Stored items from a collection.
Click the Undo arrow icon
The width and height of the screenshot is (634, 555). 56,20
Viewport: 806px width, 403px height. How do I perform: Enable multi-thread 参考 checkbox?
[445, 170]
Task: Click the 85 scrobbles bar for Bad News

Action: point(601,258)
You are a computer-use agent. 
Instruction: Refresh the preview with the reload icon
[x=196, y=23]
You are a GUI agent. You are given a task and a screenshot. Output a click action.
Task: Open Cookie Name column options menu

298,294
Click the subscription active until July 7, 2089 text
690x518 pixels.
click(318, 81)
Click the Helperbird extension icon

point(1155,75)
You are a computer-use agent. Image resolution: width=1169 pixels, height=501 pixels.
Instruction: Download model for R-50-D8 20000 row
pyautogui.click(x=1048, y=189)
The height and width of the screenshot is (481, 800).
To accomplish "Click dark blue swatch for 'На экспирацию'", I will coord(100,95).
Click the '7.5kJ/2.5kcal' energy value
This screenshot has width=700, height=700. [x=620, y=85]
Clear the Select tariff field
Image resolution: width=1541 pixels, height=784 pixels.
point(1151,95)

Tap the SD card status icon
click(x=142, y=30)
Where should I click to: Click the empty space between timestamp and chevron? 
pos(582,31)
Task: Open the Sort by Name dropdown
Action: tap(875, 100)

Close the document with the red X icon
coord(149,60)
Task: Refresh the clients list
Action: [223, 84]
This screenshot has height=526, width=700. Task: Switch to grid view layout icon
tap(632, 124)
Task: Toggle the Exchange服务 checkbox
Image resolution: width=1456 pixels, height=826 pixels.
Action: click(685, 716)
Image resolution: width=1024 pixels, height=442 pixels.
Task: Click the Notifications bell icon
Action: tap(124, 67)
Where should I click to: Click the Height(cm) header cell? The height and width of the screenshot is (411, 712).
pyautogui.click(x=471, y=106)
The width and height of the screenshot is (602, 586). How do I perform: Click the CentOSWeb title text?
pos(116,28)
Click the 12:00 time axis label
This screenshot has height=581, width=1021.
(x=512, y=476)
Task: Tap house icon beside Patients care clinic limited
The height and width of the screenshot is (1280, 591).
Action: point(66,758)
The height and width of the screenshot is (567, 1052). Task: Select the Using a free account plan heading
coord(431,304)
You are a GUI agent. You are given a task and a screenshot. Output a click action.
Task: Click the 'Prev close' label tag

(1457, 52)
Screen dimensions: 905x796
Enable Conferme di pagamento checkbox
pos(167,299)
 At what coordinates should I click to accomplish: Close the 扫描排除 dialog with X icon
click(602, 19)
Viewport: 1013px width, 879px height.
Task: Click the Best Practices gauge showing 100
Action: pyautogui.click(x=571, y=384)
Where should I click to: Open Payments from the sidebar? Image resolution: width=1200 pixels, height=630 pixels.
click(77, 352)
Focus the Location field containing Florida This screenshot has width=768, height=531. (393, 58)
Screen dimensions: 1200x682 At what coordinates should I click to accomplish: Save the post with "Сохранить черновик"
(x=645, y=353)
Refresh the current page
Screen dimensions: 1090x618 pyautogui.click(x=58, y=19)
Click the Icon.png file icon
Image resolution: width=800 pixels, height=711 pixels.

Brief. In the records above, find every line containing the word "field" and show it.

Response area.
Clear the Select tariff field
Focus the Location field containing Florida This screenshot has width=768, height=531. (393, 58)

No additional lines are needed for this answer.